Os Trovante são uma das bandas mais marcantes do panorama pop-rock português. João Gil e Luís Represas, entre outros, passaram pela formação da banda, que nasceu em 1976 e ficou sempre marcada pela influência da música tradicional portuguesa e pela forte componente política que transmitia nas suas letras.
Na altura, Luís Represas não imaginava ficar associado à causa de Timor, quase como Zeca Afonso ficou ligado à revolução de 25 de abril de 1974. “Timor”, tema que tantas vezes cantou ao microfone dos Trovante, não foi uma senha de ataque nem um hino à liberdade portuguesa. Mas acabou por se tornar numa das canções mais marcantes do reportório da música de intervenção, com uma influência considerável na resolução do conflito.

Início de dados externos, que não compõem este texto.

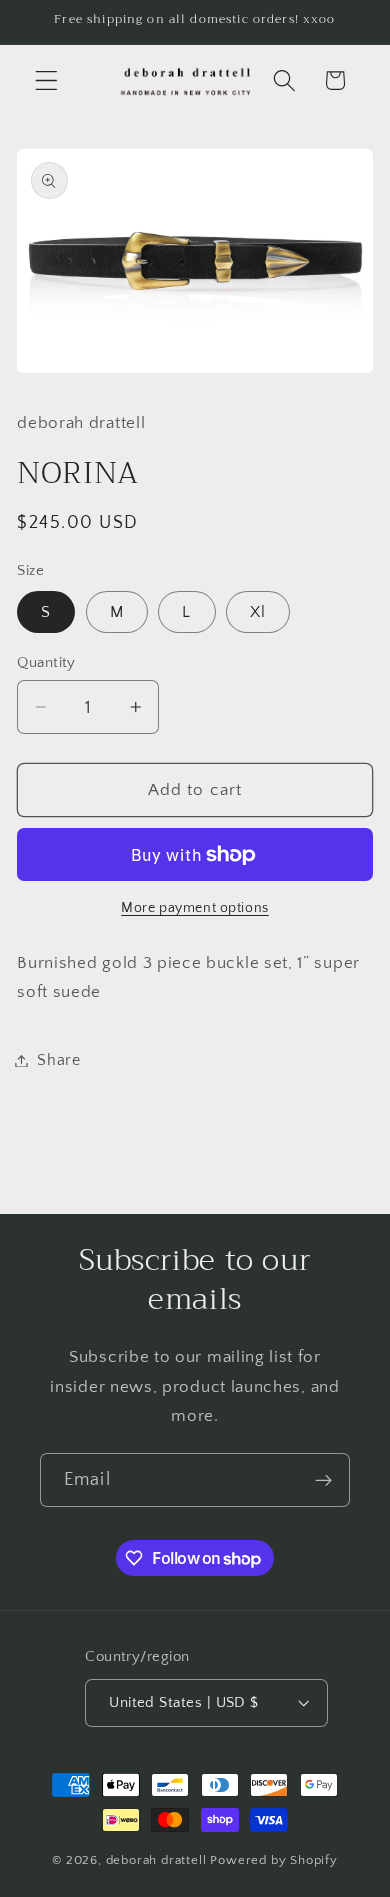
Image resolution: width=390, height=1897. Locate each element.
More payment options (195, 908)
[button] (46, 80)
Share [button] (58, 1060)
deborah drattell (156, 1860)
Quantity (46, 662)
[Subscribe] (323, 1480)
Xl (258, 612)
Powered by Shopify (274, 1860)
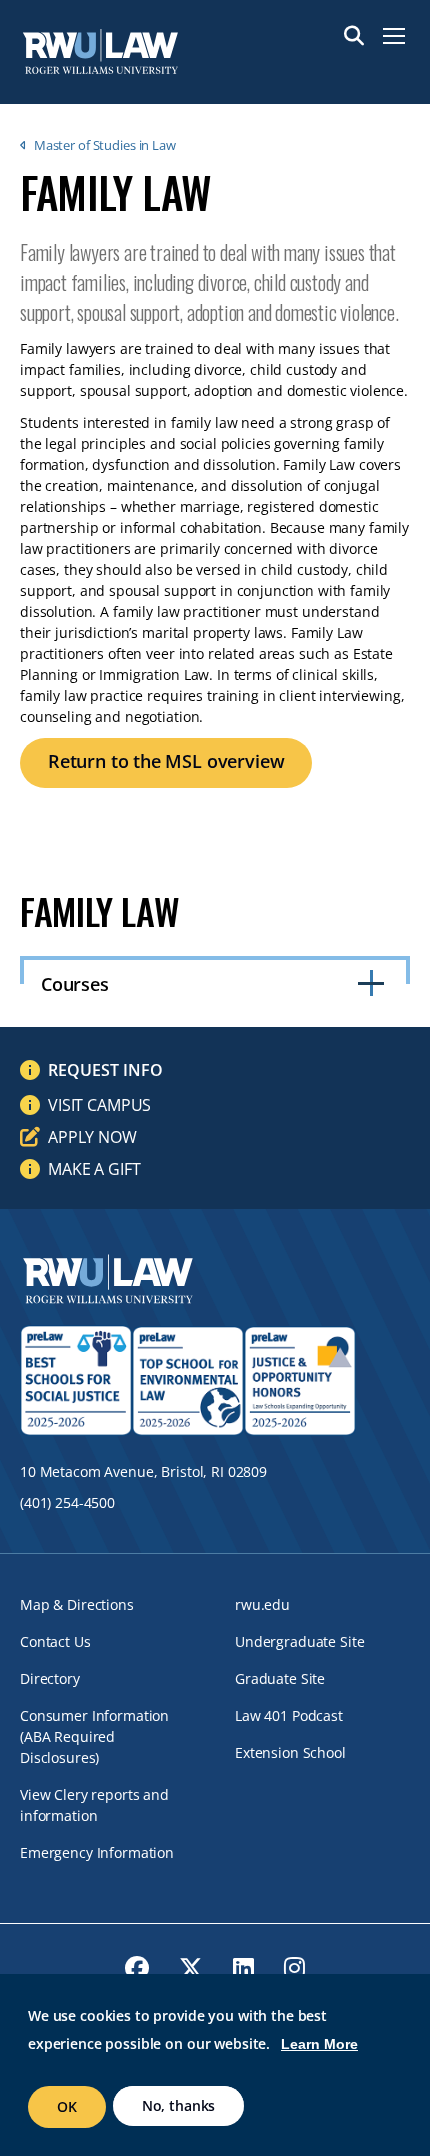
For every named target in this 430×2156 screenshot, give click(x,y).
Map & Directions (77, 1604)
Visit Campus (99, 1105)
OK (67, 2106)
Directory (50, 1678)
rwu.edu (262, 1604)
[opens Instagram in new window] (294, 1968)
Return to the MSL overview (166, 761)
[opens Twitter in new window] (191, 1968)
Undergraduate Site (299, 1641)
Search (354, 36)
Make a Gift (94, 1169)
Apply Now (92, 1137)
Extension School (290, 1752)
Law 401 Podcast (289, 1715)
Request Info (105, 1070)
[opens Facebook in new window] (137, 1968)
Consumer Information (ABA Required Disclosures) (94, 1736)
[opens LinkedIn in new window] (243, 1968)
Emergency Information (97, 1852)
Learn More (319, 2044)
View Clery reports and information (94, 1805)
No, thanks (179, 2105)
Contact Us (55, 1641)
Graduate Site (280, 1678)
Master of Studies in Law (105, 145)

O tema remonta a 1988, quando João Gil compôs um instrumental para o filme “Flores Amargas”, de Margarida Gil, com um coro em tetum, a língua nativa de Timor. Em declarações ao JPN, Luís Represas explica que, durante as gravações do LP “Um Destes Dias”, o Papa João Paulo II deslocou-se à Indonésia, fazendo Timor parte dessa visita como território daquele país. “O Sumo Pontífice não beijou o solo à chegada ao território timorense, pois já tinha beijado em Jacarta”, recorda.

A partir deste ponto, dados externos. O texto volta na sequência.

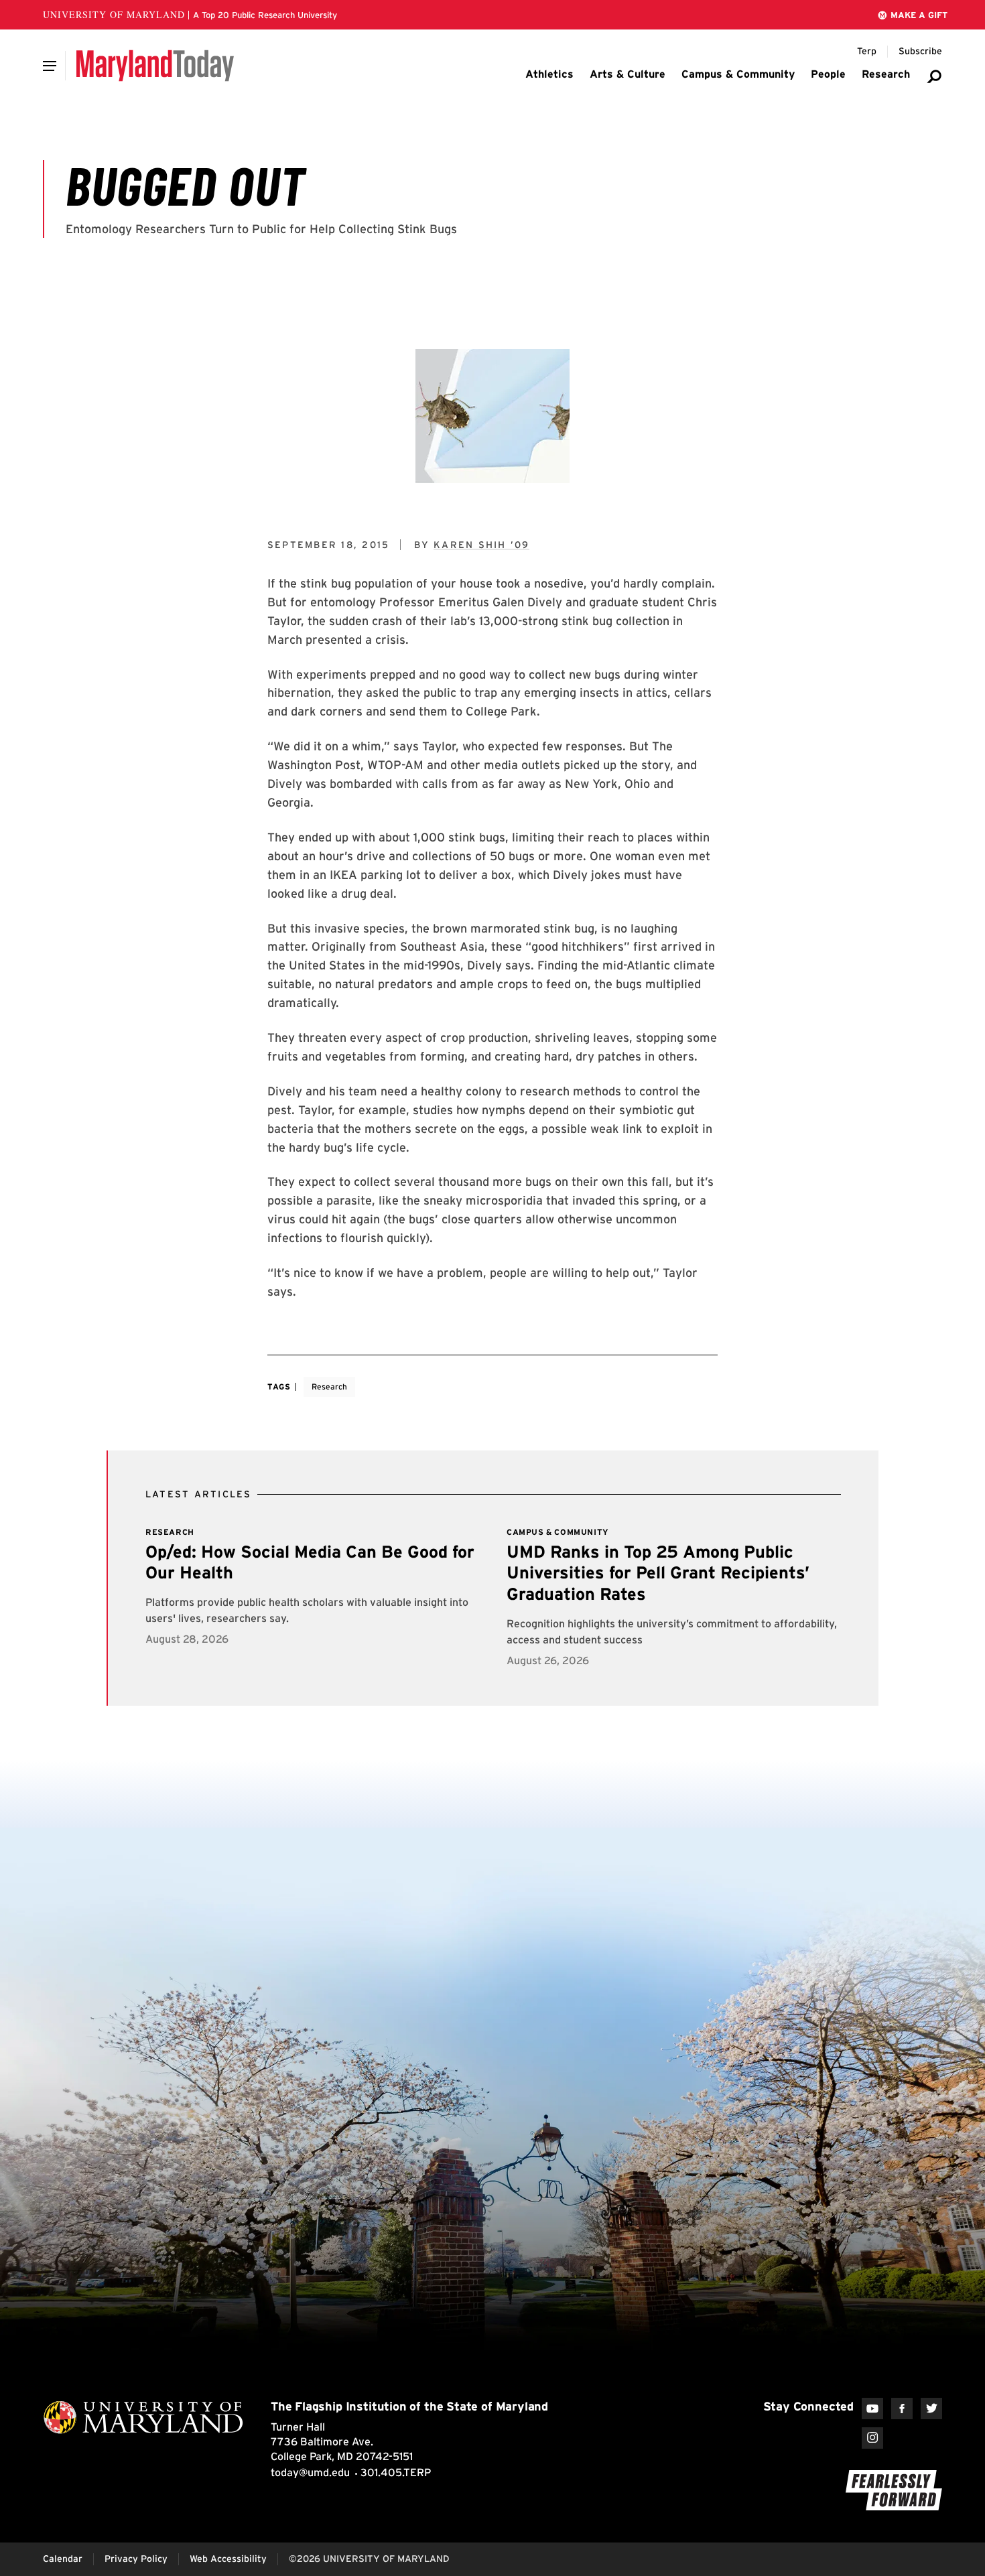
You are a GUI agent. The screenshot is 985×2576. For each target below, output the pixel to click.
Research (329, 1386)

“Esta atitude levou o João Monge a escrever a letra definitiva de ‘Timor’, que gravamos com o objectivo solidário para com a luta do Povo de Timor Leste. Nessa época, pouco ou nada se falava desse drama”, explica. Apesar de não ter sido recebida muito bem pela crítica, a música acabaria por tornar-se num dos principais temas da banda sonora que acompanhou a independência timorense.
“A nossa intenção sempre foi chegar o mais longe possível e funcionar como um ‘despertador’ das consciências”, diz Luís Represas. “No fundo, queríamos ajudar a acordar os portugueses para a responsabilidade histórica que tinha para com o povo timorense”, refere.
Luís Represas classifica o momento da independência timorense como “único”. “Chegar ao fim de uma longa e sofrida caminhada dos timorenses, que todos nós acompanhámos, deu-nos o privilégio de ver nascer um país, novo por decreto mas antigo por cultura. Todos estivemos envolvidos e todos merecemos essa grande emoção”, afirma.
“Dez anos não são nada na vida de um país”
Dez anos depois da independência na qual, de certa forma, participou, Luís Represas considera que o país está a caminhar no rumo certo e num ritmo normal. “Embora antigo na cultura, Timor nasceu para a comunidade internacional como um país novo. Com tudo por fazer, tudo para aprender, com tudo para pôr em prática essa sabedoria ancestral”, diz.
“Em dez anos caminhou-se e construiu-se muito, mas dez anos não são nada na vida de um país”, considera o músico. E faz o paralelismo com Portugal : “quando falamos nesta história recente de Timor seria bom que antes olhássemos para o nosso pós-25 de Abril. E humildemente tomássemos consciência do que ficou por fazer nos últimos, do que foi mal feito, do que foi desperdiçado, da ganância e da incompetência que nos destrói, da sede de poder que nos afoga”.
Luís Represas olha para Timor e vê um futuro positivo, defendendo que Portugal deverá estar sempre disponível para ajudar a causa do segundo país mais jovem do mundo. “Deixemos Timor fazer o seu caminho, com Portugal sempre disponível ‘desinteressadamente’ para o que fôr necessário e puder cumprir”, conclui.